In een blog entry van het soort waar ik het schijt aan heb (A-list mens “ontdekt” in een programma een feature die elke half normale gebruiker al eeuwen weet zijn en weet te gebruiken, A-list mens wordt daarop uitvoerig bedankt door sycofanten allerhande), schrijft de mens van Design By Fire meer uitleg over Shadow/Highlight (de feature in kwestie):
It is more than a repackaged Curves tool. Todor and Chien (the two brilliant engineers who work on a lot of the algorithmic stuff in Photoshop) found a way to analyze an image and recursively move through it to correct shadow or highlight detail. As the algorithm moves through the image, it’s analyzing whether a radius of pixels fall into a shadow or highlight area and corrects to the slider value.
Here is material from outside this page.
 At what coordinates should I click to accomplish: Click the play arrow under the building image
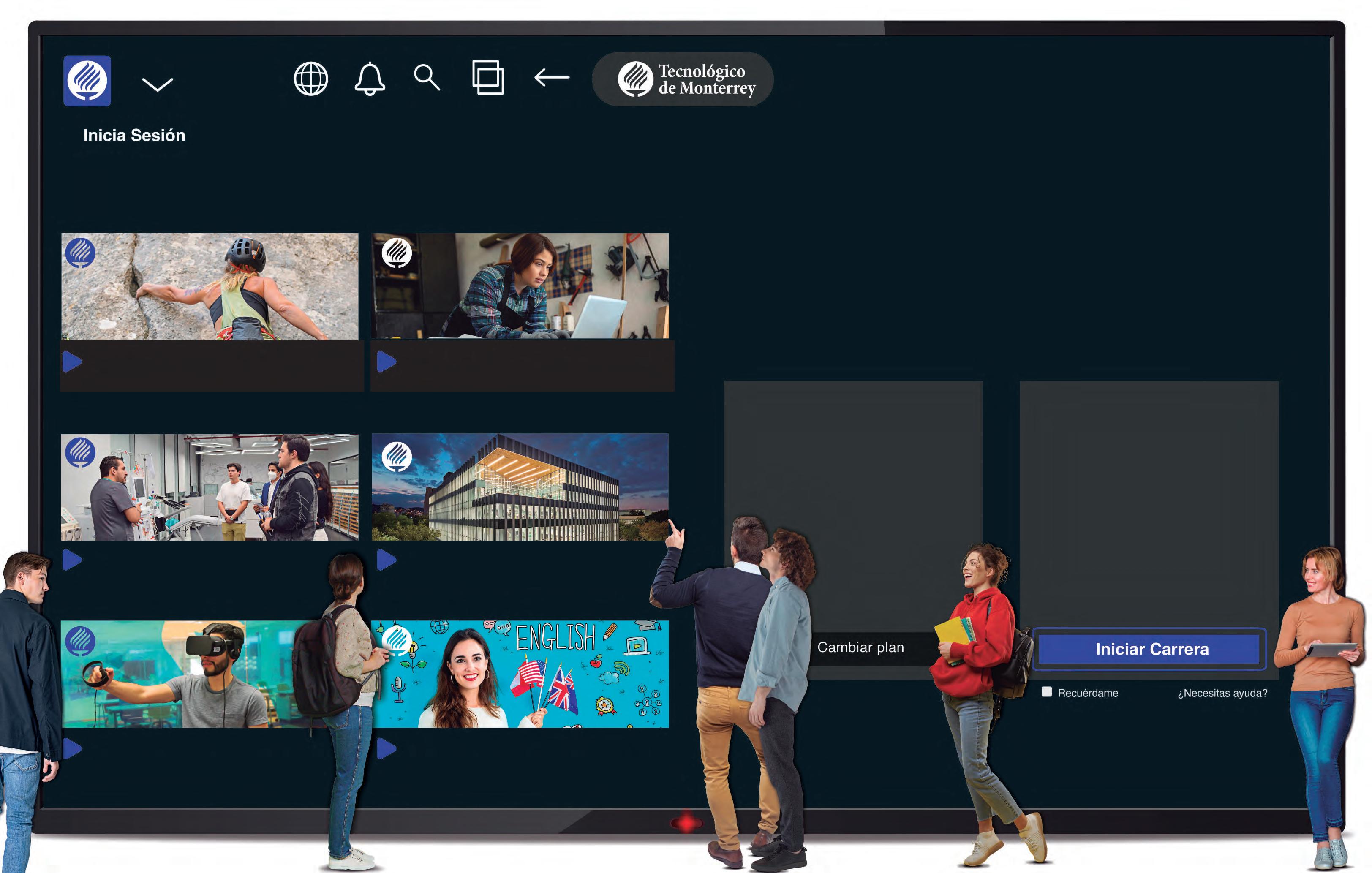(x=387, y=560)
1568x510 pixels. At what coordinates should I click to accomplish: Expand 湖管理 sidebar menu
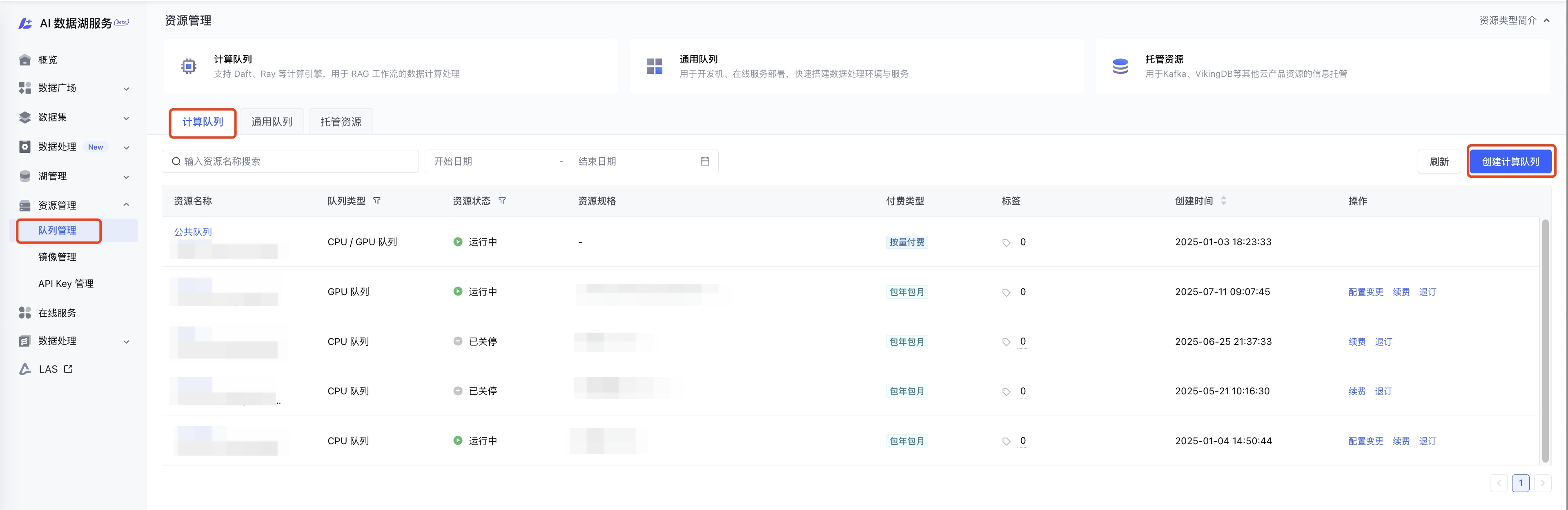click(126, 177)
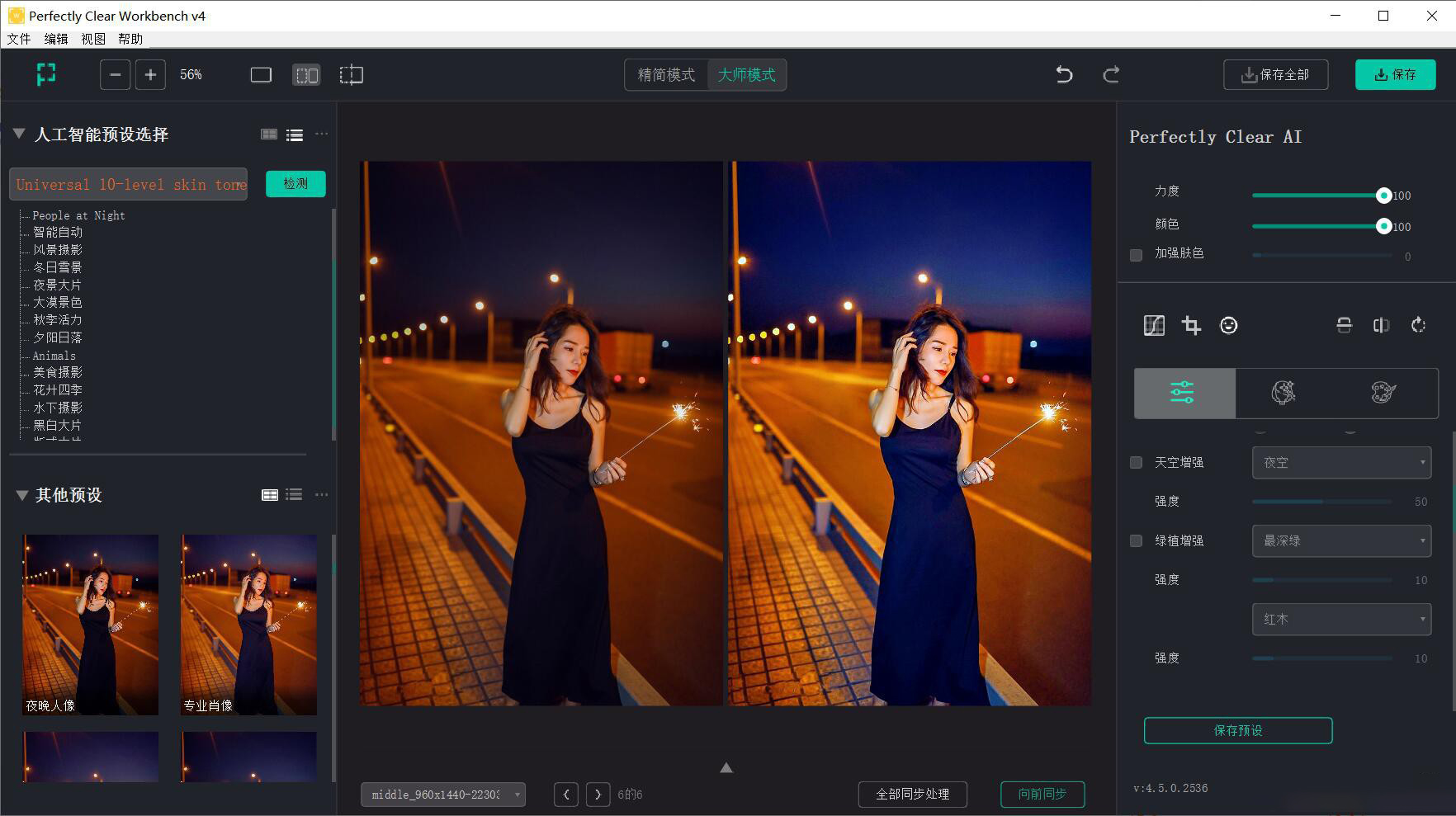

The end effect is the feature locking down certain areas while it fixes others. This brings out detail in ways that are both subtle in those areas, but dramatic in the overall scheme of the photo.
To do this with Curves would require multiple layers, each with detailed layer masks to lock out certian areas. Further, with Curves, you would still have the issue that curves “pull” pixels in directions (it’s a curve so the correction is distributed over the curve). So as each layer overlaps, areas where the layer masks overlap create competing corrections on the pixels in that overlap.
Shadow/Highlight bypasses all of that, while also producing a superior image in many ways to that technique.
It’s the kind of feature we’ll see more of in the second decade of graphics software. The first decade was getting the bare bones, brass tacks sorts of things working. We are now moving past that, building features based on the wealth of knowledge collected in that decade.
Now, In Photoshop we have Shadow/Highlight and Replace Color. With InDesign, we have a text engine that can analyze across multiple pages to create the best color for text with the least amount of hyphenation, awkward word and letter spacing and river control. Illustrator is getting some new features in this respect as well, but you’ll have to wait and see what they are.
Shadow/Highlight definitely is a killer feature.
Dat is boeiend en interessant om weten.
En, ook wel grappig, in dezelfde commentaren ontstaat een discussie tussen de mensen van DxF, die van zeer zeer nauw te maken heeft (gehad) met Photoshop en een fanboy van Gimp.